Stored data:
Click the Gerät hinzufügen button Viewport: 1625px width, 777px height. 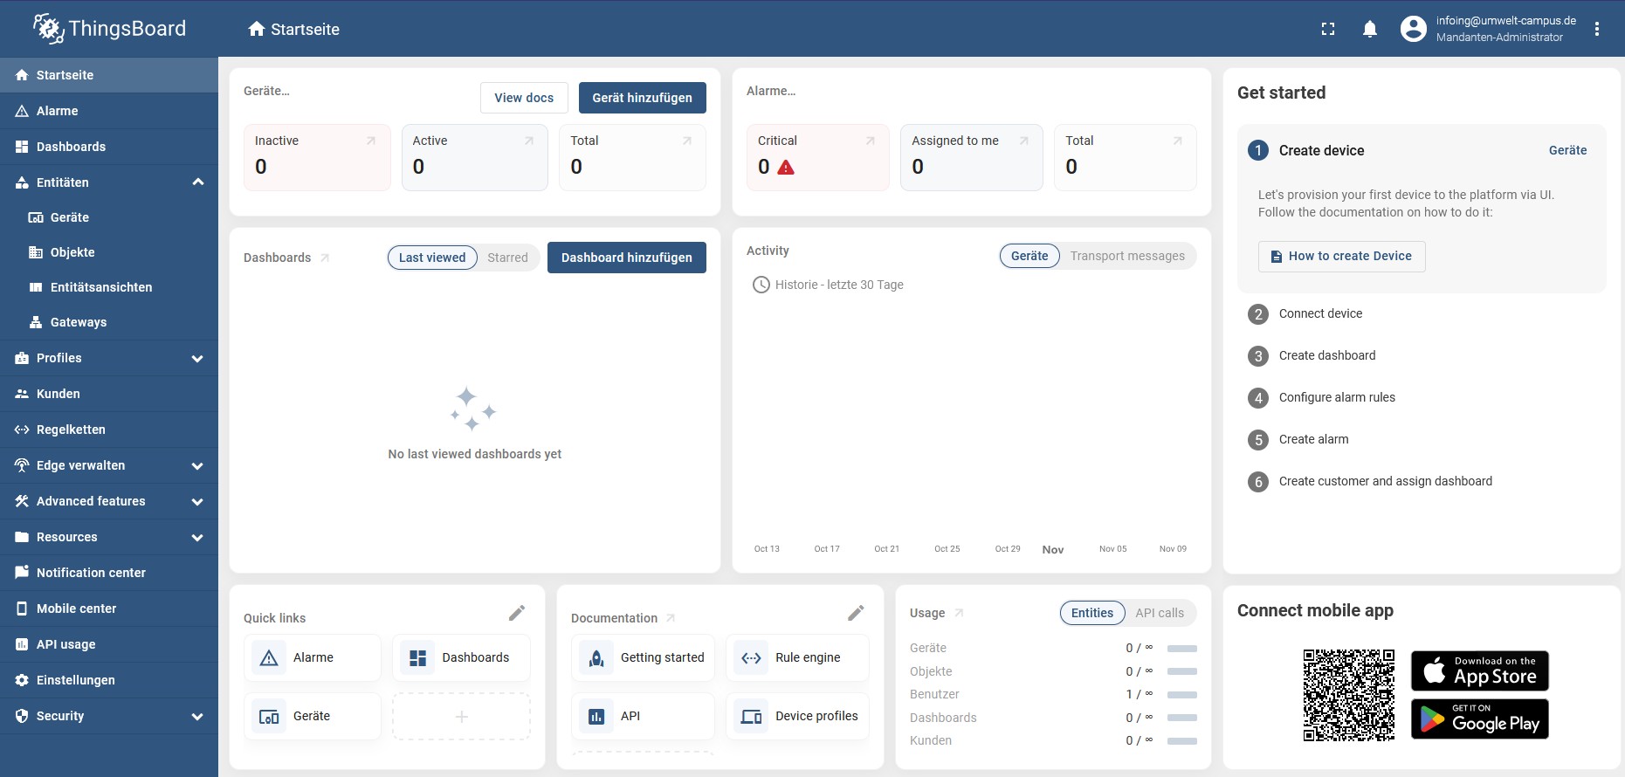point(642,98)
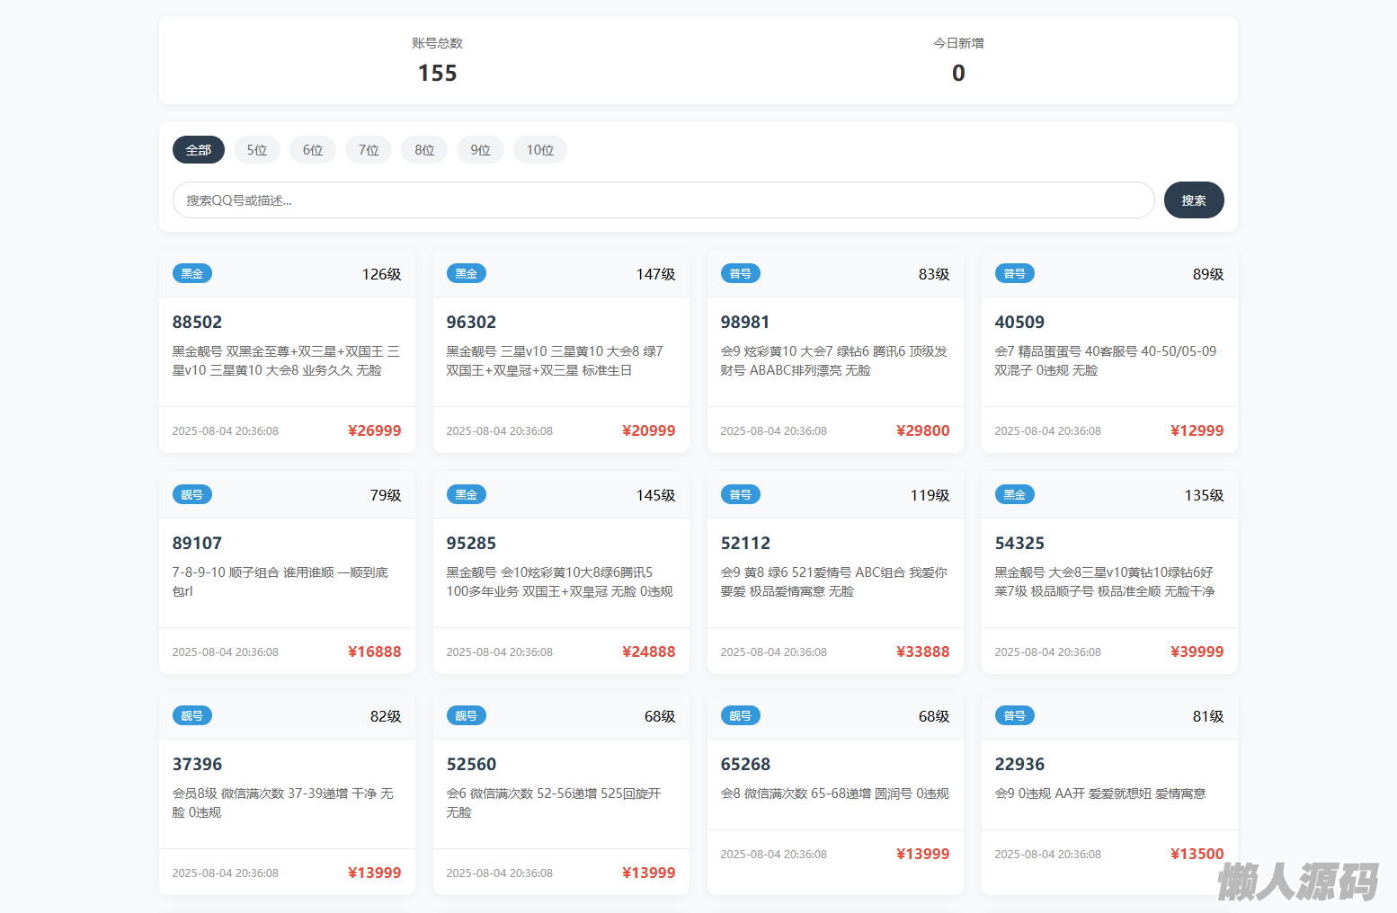
Task: Click the 黑金 badge on card 54325
Action: pyautogui.click(x=1014, y=495)
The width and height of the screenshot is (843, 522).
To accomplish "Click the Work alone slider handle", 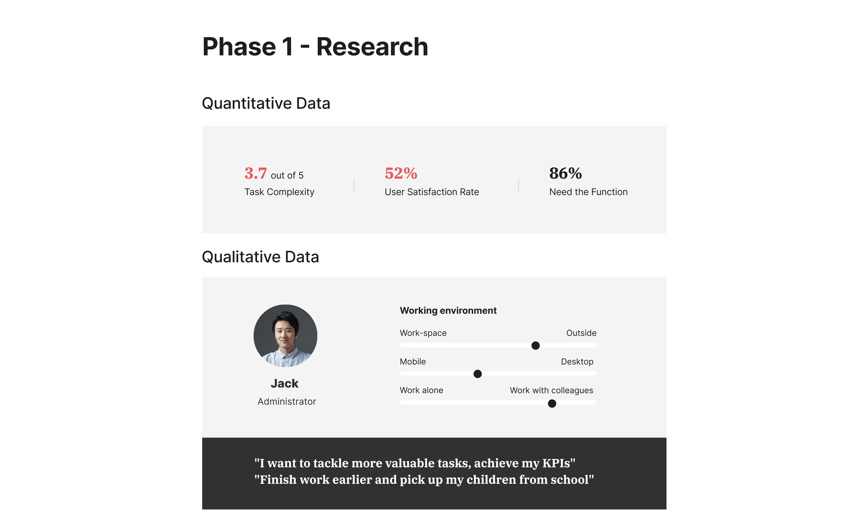I will click(552, 403).
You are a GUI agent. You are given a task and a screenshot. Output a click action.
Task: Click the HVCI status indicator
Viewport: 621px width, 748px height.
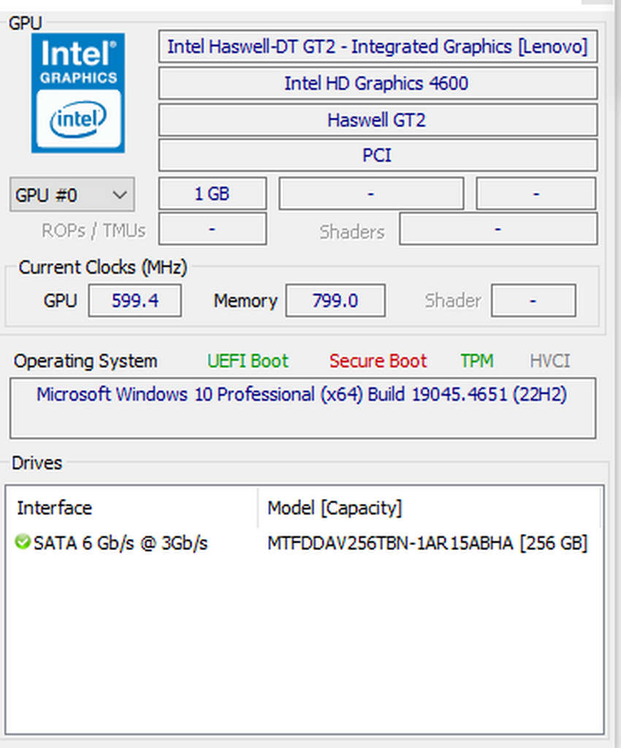[x=549, y=361]
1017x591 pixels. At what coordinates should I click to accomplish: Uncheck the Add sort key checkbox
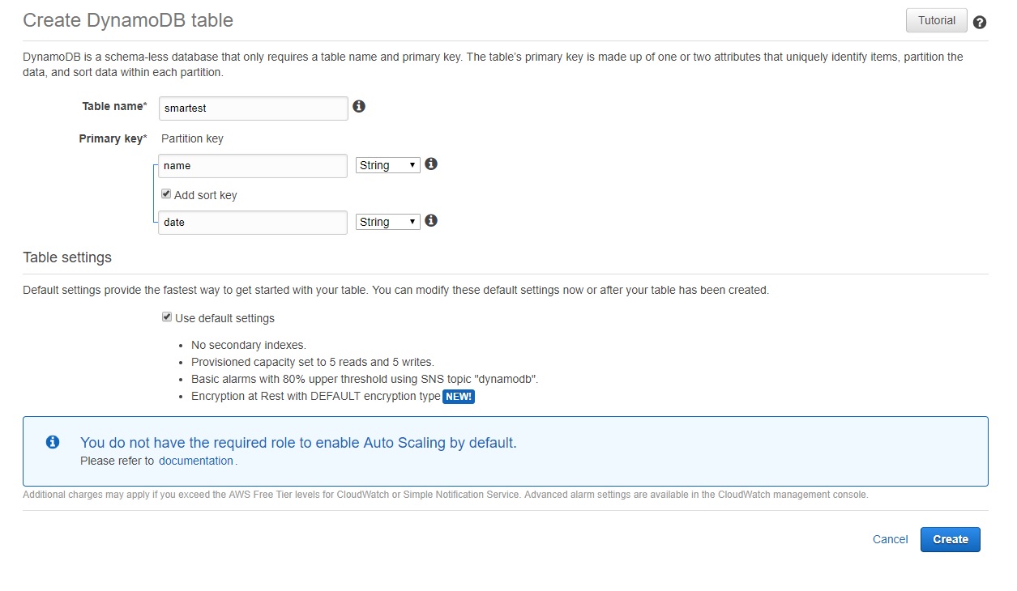click(166, 193)
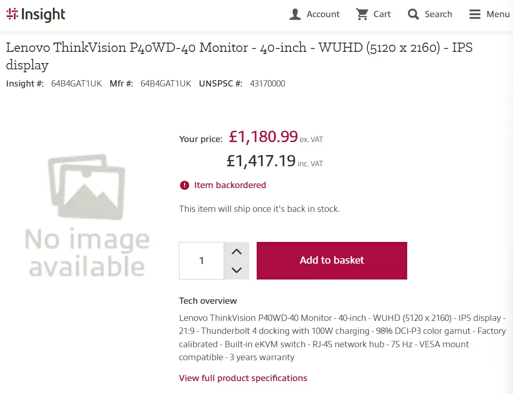Click the Insight # value 64B4GAT1UK
This screenshot has width=513, height=394.
77,84
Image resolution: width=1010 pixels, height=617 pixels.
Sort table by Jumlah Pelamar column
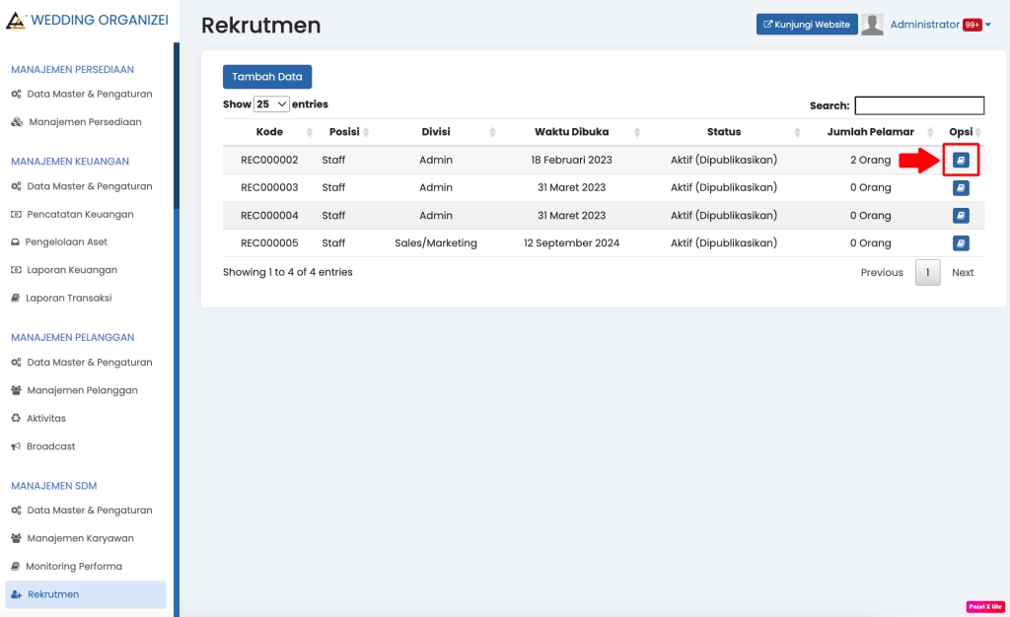click(870, 131)
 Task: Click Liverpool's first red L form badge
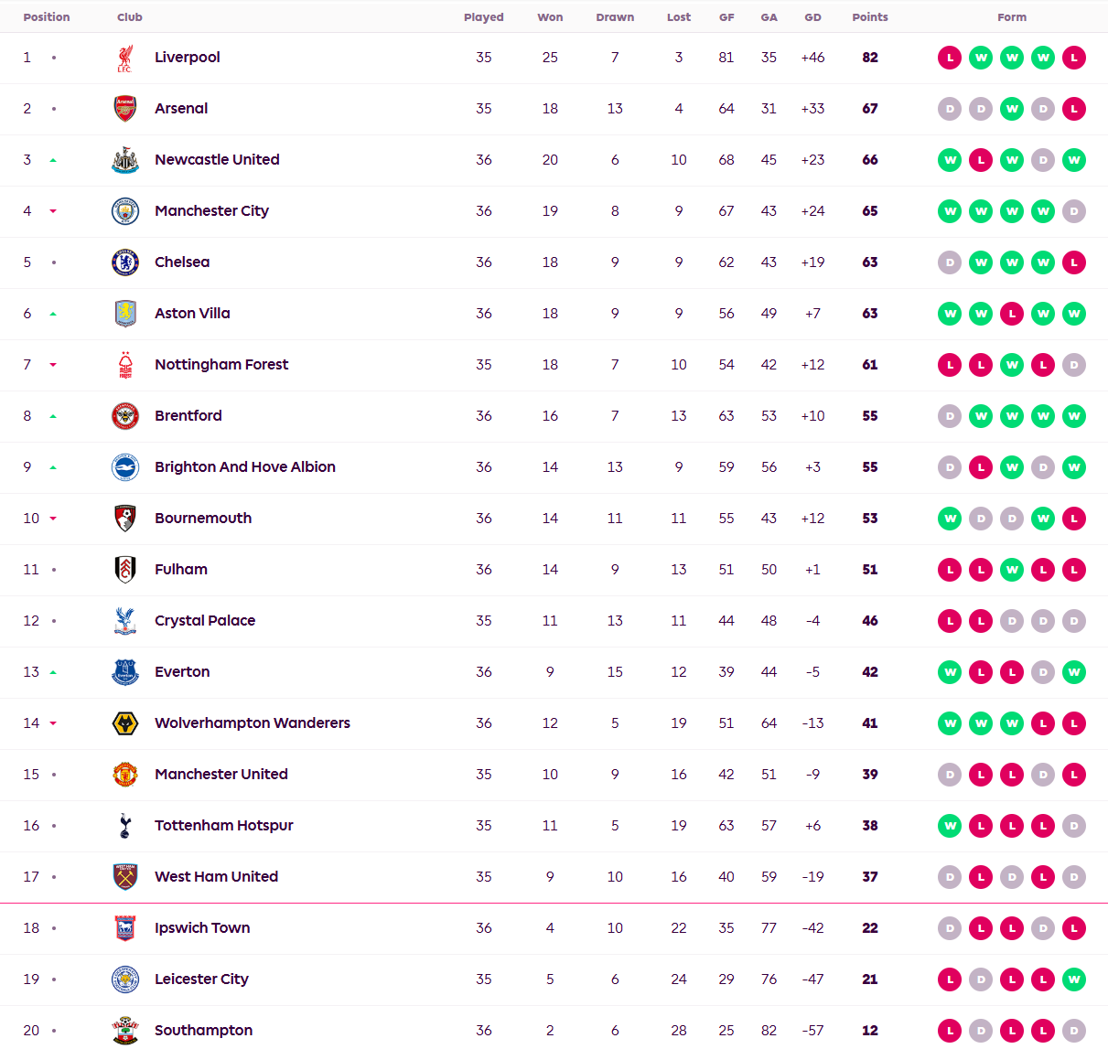950,58
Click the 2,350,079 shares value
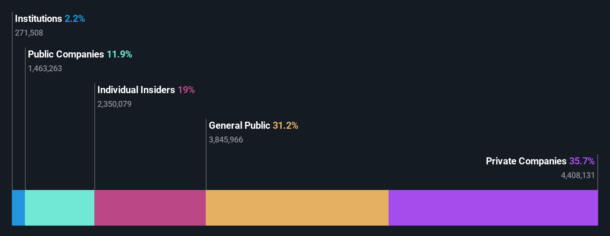 point(114,104)
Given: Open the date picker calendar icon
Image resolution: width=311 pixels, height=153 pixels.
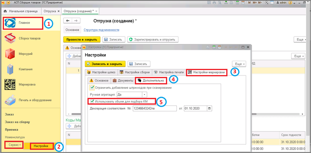Looking at the screenshot, I should tap(210, 109).
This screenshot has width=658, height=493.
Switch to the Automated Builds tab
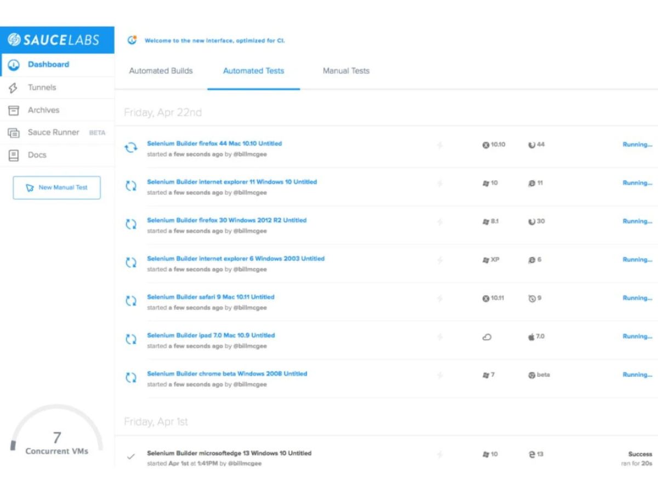tap(161, 71)
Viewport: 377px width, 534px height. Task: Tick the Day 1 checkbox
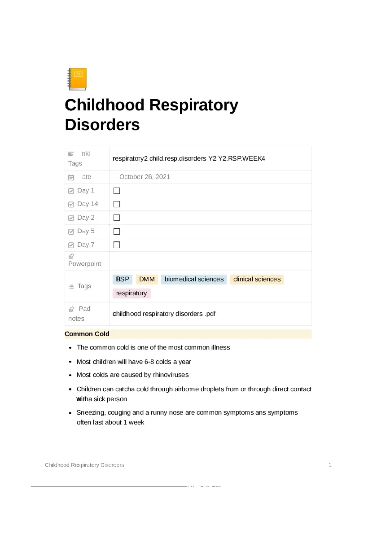[x=117, y=191]
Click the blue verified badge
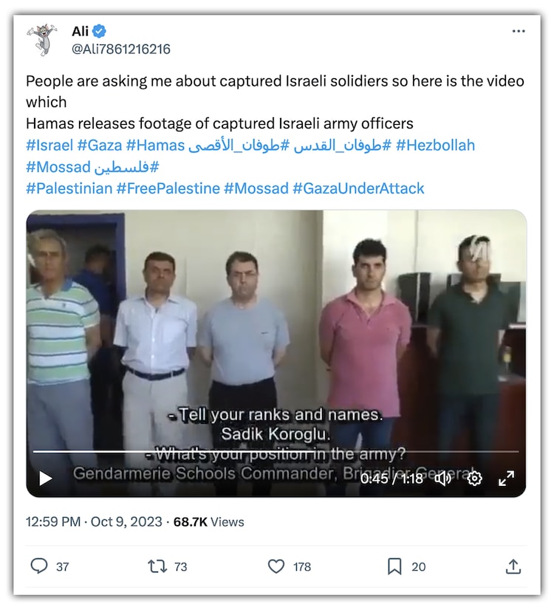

= Problem to work on =
Look above for the line with "Click the 2,350,079 shares value" and copy exactly from it through the line with "This screenshot has width=658, height=493.", both included. Omit the pictures.

= Result of the exercise =
Click the 2,350,079 shares value
 point(114,104)
Given: Open the date picker calendar icon
Image resolution: width=311 pixels, height=153 pixels.
Looking at the screenshot, I should tap(210, 109).
This screenshot has width=658, height=493.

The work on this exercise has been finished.